According to the author´s findings it might be advisable to use an “exclusive license”, which may be regarded as a viable middle way operating effectively across multiple jurisdictions.
In a similar vein the “choice of law clauses” in CAAs/ CLAs were examined by Prof. Dr. Axel Metzger, LL.M. (Harvard), in his research paper: INTERNATIONALISATION OF FOSS CONTRIBUTARY COPYRIGHT ASSIGNMENT AND LICENSES: JURISDICTION – SPECIFIC OR “UNPORTED”?
Prof. Metzger explores the question which national contract- and copyright law might be applicable to CAs and CLAs where parties included a choice of law clause into their agreement and where no such choice was made.
This is all the more interesting, since contrary to the common held belief, a choice of law clause is not necessarily the end of the story. Differing copyright regimes and the respective conflict of law rules, may prescribe that the law applicable is not the chosen law, but due to the territoriality principle the law of the country in which protection is sought (lex loci protectionis).

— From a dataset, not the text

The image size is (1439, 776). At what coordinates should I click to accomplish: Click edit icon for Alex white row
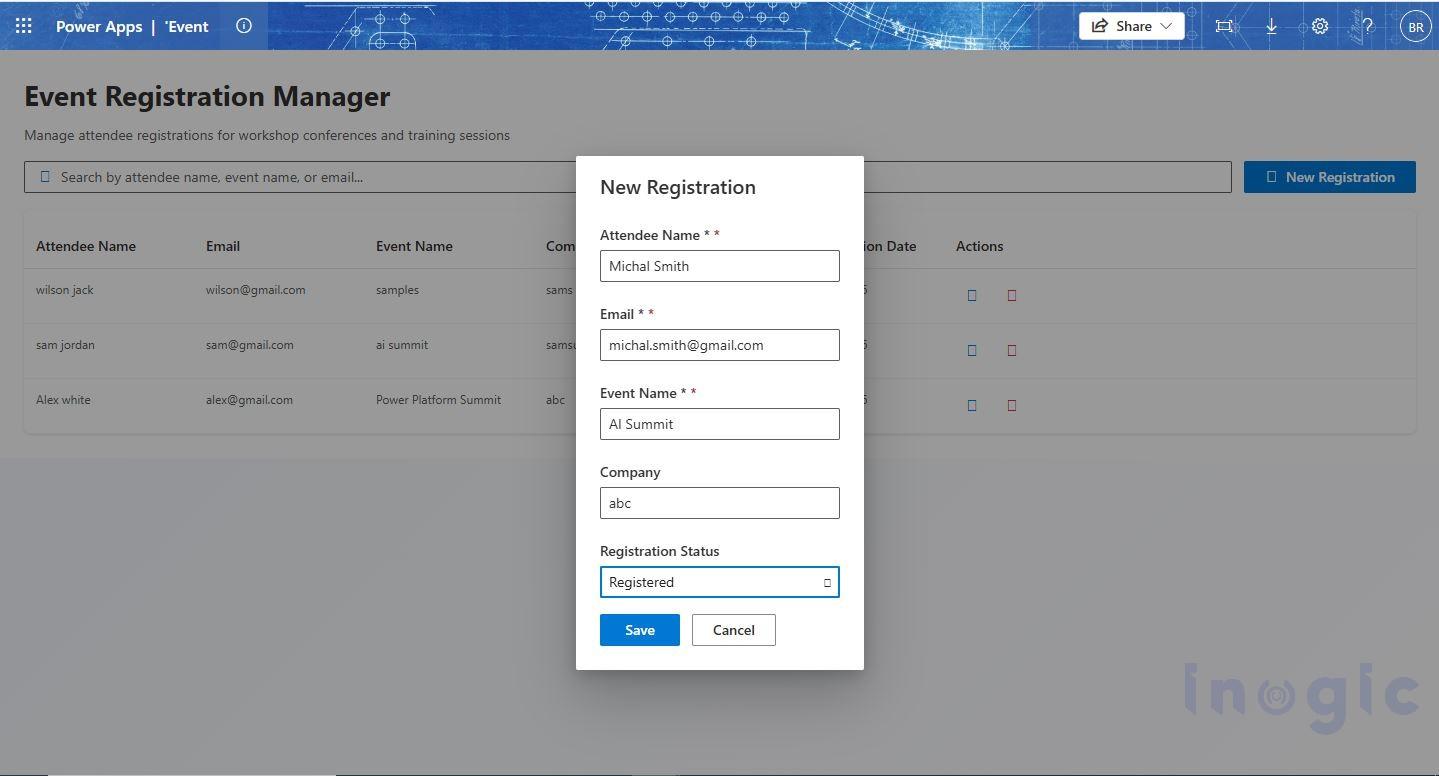(972, 405)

Following on, Prof. Metzger examines the possibility of using “unported” licenses that are not jurisdiction specific, but use generic language resembling the language of international treaties in the field as closely as possible.
According to his findings, it might be advisable for FOSS projects to use CAs/CLAs that are drafted in compliance with the jurisdiction of the central administration of the project, but for all copyright issues that are not subject to party autonomy to use generic language that does not point to a single jurisdiction.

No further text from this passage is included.